SUBROUTINE CreateMesh3D(M, Comm) TYPE(MeshType), POINTER :: & M PetscInt, INTENT(in) :: & Comm PetscInt :: & Error, & iX1, iX2, iX3 PetscReal, DIMENSION(3) :: & dX PetscReal, DIMENSION(:,:,:,:), POINTER :: & InnerEdge, & OuterEdge, & Center CALL DMDACreate3D( & Comm, & M % BoundaryType(1), M % BoundaryType(2), M % BoundaryType(3), & M % StencilType, & M % nZones(1), M % nZones(2), M % nZones(3), & PETSC_DECIDE, PETSC_DECIDE, PETSC_DECIDE, & 1, M % StencilWidth, & PETSC_NULL_INTEGER, PETSC_NULL_INTEGER, PETSC_NULL_INTEGER, & M % MeshDA, Error) CALL DMDAGetCoordinateDA( & M % MeshDA, M % CoordinateDA, Error) ! ! Create vectors to hold coordinate values: ! ALLOCATE(M % Positions) CALL CreatePositions(M % Positions, M % nDimensions, M % CoordinateDA) ! ! Fill in coordinate values: ! CALL DMDAVecGetArrayF90( & M % CoordinateDA, M % Positions % InnerEdgeGlobal, InnerEdge, Error) CALL DMDAVecGetArrayF90( & M % CoordinateDA, M % Positions % OuterEdgeGlobal, OuterEdge, Error) CALL DMDAVecGetArrayF90( & M % CoordinateDA, M % Positions % CenterGlobal, Center, Error) ! Equidistant mesh for simplicity dX = ( M % OuterBoundaries - M % InnerBoundaries ) / REAL( M % nZones ) DO iX3 = M % Positions % iBX(3), M % Positions % iEX(3) DO iX2 = M % Positions % iBX(2), M % Positions % iEX(2) DO iX1 = M % Positions % iBX(1), M % Positions % iEX(1) InnerEdge(X1, iX1, iX2, iX3) & = M % InnerBoundaries(1) + dX(1) * iX1 OuterEdge(X1, iX1, iX2, iX3) & = InnerEdge(X1, iX1, iX2, iX3) + dX(1) Center (X1, iX1, iX2, iX3) & = Half * ( InnerEdge(X1, iX1, iX2, iX3) & + OuterEdge(X1, iX1, iX2, iX3) ) InnerEdge(X2, iX1, iX2, iX3) & = M % InnerBoundaries(2) + dX(2) * iX2 OuterEdge(X2, iX1, iX2, iX3) & = InnerEdge(X2, iX1, iX2, iX3) + dX(2) Center (X2, iX1, iX2, iX3) & = Half * ( InnerEdge(X2, iX1, iX2, iX3) & + OuterEdge(X2, iX1, iX2, iX3) ) InnerEdge(X3, iX1, iX2, iX3) & = M % InnerBoundaries(3) + dX(3) * iX3 OuterEdge(X3, iX1, iX2, iX3) & = InnerEdge(X3, iX1, iX2, iX3) + dX(3) Center (X3, iX1, iX2, iX3) & = Half * ( InnerEdge(X3, iX1, iX2, iX3) & + OuterEdge(X3, iX1, iX2, iX3) ) END DO END DO END DO CALL DMDAVecRestoreArrayF90( & M % CoordinateDA, M % Positions % InnerEdgeGlobal, InnerEdge, Error) CALL DMDAVecRestoreArrayF90( & M % CoordinateDA, M % Positions % OuterEdgeGlobal, OuterEdge, Error) CALL DMDAVecRestoreArrayF90( & M % CoordinateDA, M % Positions % CenterGlobal, Center, Error) END SUBROUTINE CreateMesh3D
CreatePositions
CreatePositions creates global and local vectors containing position coordinates (e.g., InnerEdgeLocal and InnerEdgeGlobal).

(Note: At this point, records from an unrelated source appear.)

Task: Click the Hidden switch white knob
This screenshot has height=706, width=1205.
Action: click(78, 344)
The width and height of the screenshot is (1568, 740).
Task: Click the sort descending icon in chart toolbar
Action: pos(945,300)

Vectors created with DMCreateGlobalVector do not have ghost points accessible. Vectors created with DMCreateLocalVector have accessible ghost points. Calls to DMDAGetCorners and DMDAGetGhostedCorners returns the indices of the lower left corner of the local region and the extent (width) of the local region.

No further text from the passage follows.